═══ PAGE EXTRACT
ML//Training//knowledge distillation

Training a small "student" model to mimic a large "teacher" model's behavior, instead of training from scratch on raw data.


Training a small "student" model to mimic a large "teacher" model's behavior, instead of training from scratch on raw data.

The key insight: the teacher's softmax output distribution contains more information than hard labels. When GPT-4 says "cat: 0.7, dog: 0.2, tiger: 0.1", that ranking teaches the student about similarity between categories. Hard labels ("cat: 1, everything else: 0") throw this away.

Temperature scaling amplifies these soft targets: raise the temperature during distillation to smooth the distribution, making the small differences between non-top classes more visible to the student.

This is how TinyML and mobile models become practical. A 70B parameter teacher distills its knowledge into a 7B student that runs on a phone. The student can't match the teacher, but it captures 90%+ of the capability at 10% of the cost.

Closely related to Chinchilla and scaling laws: if you know the optimal model size for your compute budget, distillation lets you compress a larger model down to that size after training.

Not just for compression: distillation is also used to transfer capabilities across architectures. A Transformer teacher can distill into an SSM student, or a generalist into a specialist.

Synthetic data generation is a form of distillation: when you use a large model to generate training data for a smaller model, the synthetic data carries the teacher's implicit knowledge.
══════
═══ RECORDS PROVIDED
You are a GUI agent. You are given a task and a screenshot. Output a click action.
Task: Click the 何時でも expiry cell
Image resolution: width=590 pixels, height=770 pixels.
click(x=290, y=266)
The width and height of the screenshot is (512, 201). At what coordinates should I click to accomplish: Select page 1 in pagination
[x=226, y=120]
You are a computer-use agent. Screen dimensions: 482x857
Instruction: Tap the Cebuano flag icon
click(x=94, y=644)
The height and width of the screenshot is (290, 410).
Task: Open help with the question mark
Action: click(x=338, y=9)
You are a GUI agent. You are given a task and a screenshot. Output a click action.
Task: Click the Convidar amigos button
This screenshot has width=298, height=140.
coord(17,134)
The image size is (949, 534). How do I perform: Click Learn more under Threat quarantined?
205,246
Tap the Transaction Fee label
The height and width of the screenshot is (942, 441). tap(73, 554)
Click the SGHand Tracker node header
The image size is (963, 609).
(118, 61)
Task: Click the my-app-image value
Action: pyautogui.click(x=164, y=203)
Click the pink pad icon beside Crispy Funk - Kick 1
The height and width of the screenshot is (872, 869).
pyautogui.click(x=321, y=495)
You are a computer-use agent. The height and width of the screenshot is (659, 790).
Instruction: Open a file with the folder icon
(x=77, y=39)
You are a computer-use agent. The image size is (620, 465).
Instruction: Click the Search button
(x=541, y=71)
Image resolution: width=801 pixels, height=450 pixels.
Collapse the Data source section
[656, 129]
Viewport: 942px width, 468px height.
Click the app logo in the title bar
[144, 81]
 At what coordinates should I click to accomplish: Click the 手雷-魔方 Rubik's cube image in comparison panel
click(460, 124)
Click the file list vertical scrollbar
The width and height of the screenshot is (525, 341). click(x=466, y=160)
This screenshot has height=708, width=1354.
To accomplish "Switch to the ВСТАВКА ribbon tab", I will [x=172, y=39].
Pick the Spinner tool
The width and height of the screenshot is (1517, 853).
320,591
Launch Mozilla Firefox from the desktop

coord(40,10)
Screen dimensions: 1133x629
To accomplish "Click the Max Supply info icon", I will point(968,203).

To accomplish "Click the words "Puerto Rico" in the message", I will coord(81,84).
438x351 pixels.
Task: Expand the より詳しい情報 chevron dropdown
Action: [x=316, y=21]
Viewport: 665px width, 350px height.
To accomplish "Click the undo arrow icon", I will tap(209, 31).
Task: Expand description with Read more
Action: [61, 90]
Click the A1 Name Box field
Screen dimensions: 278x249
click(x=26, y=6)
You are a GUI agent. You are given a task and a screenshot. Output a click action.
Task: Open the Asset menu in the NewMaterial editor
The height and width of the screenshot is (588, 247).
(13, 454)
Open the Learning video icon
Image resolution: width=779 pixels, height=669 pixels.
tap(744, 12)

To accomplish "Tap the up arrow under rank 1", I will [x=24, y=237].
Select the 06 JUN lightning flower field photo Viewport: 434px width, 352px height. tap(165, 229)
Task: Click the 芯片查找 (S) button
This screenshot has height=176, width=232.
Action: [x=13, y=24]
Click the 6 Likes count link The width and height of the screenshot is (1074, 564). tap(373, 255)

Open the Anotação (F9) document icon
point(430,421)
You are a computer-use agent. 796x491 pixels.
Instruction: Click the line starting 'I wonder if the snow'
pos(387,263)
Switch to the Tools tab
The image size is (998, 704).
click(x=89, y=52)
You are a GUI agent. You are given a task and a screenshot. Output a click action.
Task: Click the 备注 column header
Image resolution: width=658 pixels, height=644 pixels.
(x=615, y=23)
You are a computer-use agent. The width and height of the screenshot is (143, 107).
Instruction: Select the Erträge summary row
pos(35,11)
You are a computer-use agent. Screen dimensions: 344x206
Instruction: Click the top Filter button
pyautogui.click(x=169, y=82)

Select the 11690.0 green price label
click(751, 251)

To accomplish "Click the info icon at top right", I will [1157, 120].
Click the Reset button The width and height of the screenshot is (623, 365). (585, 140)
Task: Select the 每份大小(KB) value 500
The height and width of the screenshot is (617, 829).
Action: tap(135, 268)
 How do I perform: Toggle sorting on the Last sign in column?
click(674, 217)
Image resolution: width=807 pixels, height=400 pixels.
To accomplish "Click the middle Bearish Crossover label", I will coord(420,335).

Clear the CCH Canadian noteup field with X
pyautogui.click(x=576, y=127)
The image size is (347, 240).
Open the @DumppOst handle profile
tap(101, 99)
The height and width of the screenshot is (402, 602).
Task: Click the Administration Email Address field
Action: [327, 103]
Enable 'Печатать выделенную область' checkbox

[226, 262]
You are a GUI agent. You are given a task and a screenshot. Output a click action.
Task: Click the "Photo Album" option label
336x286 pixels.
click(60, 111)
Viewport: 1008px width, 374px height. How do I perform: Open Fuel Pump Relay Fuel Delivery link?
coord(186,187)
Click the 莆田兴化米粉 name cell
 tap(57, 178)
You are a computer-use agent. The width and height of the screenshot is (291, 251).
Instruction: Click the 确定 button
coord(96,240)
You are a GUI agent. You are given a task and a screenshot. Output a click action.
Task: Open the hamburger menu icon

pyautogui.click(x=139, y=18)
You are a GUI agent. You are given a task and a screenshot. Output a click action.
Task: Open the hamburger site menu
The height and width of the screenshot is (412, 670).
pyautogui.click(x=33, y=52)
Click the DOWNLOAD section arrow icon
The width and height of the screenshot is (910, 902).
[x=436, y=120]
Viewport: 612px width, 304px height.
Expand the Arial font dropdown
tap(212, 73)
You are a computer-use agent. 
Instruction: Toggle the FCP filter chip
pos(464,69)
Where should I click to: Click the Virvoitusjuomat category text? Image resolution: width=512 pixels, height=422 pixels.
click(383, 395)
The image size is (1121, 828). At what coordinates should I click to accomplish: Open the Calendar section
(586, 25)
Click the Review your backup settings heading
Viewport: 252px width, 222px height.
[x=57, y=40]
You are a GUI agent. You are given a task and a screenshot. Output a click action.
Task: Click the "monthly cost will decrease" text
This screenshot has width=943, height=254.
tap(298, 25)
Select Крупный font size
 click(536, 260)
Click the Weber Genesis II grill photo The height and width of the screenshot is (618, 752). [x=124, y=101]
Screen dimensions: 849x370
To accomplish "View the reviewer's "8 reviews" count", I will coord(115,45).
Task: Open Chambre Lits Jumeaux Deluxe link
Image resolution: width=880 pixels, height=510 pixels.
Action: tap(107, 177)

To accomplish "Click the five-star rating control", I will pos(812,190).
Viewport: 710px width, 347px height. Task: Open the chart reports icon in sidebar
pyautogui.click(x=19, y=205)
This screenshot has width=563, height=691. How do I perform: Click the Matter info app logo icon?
══════
- [WORK ITEM] Repeat word for word the stretch of the knowledge distillation page from "The key insight: the" through "throw this away.".

- [RESPONSE TO THIS TASK]
The key insight: the teacher's softmax output distribution contains more information than hard labels. When GPT-4 says "cat: 0.7, dog: 0.2, tiger: 0.1", that ranking teaches the student about similarity between categories. Hard labels ("cat: 1, everything else: 0") throw this away.